Return only the line containing "Click the Nova logo icon" and each line after it, exactly as written, through the end of the records.

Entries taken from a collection
=== Section Start ===
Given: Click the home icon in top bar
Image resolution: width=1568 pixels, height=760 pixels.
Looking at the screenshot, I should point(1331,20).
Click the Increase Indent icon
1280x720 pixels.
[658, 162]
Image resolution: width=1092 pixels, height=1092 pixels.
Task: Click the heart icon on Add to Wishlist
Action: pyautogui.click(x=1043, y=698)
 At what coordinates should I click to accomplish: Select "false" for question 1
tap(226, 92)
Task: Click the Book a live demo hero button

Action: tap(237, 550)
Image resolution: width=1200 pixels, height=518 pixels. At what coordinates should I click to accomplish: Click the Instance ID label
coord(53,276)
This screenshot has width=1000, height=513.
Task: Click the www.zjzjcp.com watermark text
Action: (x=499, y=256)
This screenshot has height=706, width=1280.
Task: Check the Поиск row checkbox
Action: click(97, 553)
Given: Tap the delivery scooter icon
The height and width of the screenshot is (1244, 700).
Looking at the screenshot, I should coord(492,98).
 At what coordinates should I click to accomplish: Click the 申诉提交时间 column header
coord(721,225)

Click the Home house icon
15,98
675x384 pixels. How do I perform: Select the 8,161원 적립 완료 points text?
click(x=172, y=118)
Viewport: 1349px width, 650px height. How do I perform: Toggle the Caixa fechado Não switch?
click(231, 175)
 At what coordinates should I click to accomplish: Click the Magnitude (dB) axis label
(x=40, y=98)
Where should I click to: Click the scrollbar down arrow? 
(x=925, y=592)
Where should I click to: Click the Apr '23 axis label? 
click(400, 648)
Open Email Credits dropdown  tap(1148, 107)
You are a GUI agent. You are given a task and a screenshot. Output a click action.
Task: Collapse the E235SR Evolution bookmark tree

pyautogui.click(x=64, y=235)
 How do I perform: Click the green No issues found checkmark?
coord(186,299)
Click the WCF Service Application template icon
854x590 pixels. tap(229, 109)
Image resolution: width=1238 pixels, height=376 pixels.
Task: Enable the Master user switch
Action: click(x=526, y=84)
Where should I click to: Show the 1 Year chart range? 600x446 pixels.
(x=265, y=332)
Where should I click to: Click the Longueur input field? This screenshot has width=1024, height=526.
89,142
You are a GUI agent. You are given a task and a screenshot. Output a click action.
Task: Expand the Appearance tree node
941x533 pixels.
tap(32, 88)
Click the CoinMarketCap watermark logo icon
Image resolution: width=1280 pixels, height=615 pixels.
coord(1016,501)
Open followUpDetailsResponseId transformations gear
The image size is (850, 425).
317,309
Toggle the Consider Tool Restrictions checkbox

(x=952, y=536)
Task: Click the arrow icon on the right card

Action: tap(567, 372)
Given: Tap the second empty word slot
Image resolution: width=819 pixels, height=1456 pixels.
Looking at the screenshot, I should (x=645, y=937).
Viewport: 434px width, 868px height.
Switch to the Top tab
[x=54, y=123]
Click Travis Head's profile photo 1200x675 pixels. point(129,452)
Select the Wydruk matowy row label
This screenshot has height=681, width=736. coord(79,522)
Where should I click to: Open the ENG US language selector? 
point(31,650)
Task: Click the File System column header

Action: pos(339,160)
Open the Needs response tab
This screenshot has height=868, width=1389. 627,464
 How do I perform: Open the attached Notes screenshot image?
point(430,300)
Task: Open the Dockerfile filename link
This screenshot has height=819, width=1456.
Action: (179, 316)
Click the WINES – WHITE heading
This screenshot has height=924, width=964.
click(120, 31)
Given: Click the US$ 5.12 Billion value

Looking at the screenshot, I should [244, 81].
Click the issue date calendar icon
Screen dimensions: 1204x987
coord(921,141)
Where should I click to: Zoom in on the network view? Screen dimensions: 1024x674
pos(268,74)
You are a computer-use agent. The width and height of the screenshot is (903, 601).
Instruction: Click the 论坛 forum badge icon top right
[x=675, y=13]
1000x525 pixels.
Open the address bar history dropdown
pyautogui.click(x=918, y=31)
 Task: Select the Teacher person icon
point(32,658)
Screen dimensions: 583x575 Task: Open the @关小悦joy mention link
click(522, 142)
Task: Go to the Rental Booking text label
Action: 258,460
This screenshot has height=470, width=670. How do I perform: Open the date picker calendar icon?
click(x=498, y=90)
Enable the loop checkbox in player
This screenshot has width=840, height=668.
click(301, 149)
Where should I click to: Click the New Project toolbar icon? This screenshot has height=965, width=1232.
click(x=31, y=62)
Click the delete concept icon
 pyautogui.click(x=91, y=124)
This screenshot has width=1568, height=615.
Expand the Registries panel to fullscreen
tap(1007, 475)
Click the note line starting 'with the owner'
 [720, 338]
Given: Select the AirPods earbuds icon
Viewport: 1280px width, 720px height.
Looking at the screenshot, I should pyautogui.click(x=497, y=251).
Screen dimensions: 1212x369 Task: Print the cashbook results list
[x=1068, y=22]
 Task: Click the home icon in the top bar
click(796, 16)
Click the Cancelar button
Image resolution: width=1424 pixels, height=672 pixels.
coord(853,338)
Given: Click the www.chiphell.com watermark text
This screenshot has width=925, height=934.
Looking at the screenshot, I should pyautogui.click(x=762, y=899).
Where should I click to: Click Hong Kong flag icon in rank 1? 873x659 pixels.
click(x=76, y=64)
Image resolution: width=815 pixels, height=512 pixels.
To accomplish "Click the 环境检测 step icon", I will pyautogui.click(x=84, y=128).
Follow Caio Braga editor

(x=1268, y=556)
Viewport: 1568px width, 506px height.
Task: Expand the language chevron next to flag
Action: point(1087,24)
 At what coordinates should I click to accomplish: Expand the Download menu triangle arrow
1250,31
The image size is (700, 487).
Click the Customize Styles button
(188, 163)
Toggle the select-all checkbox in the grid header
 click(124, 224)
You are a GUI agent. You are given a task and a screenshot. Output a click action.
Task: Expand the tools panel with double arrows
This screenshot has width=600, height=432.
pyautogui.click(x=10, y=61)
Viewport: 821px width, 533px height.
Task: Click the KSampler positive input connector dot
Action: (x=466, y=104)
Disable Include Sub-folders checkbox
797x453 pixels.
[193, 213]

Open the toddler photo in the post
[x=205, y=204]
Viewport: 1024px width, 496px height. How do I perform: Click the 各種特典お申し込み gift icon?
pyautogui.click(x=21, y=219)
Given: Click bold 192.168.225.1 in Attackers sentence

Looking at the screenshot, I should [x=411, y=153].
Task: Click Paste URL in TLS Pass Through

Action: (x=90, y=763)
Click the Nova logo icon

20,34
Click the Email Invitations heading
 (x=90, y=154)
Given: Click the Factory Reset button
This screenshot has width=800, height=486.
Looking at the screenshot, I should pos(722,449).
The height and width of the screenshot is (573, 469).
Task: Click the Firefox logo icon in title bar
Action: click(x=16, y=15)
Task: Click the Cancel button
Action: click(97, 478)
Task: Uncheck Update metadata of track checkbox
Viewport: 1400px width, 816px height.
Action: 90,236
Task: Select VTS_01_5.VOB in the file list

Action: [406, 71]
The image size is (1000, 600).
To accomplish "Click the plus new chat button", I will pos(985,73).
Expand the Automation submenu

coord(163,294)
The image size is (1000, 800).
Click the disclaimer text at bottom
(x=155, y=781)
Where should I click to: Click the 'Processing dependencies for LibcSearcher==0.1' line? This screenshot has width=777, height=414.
=== Section End ===
- EXPECTED ANSWER:
Click the Nova logo icon

20,34
Click the Email Invitations heading
 (x=90, y=154)
Given: Click the Factory Reset button
This screenshot has width=800, height=486.
Looking at the screenshot, I should pos(722,449).
The height and width of the screenshot is (573, 469).
Task: Click the Firefox logo icon in title bar
Action: click(x=16, y=15)
Task: Click the Cancel button
Action: click(97, 478)
Task: Uncheck Update metadata of track checkbox
Viewport: 1400px width, 816px height.
Action: 90,236
Task: Select VTS_01_5.VOB in the file list

Action: [406, 71]
The image size is (1000, 600).
To accomplish "Click the plus new chat button", I will pos(985,73).
Expand the Automation submenu

coord(163,294)
The image size is (1000, 800).
Click the disclaimer text at bottom
(x=155, y=781)
Where should I click to: Click the 'Processing dependencies for LibcSearcher==0.1' line? This screenshot has width=777, height=414.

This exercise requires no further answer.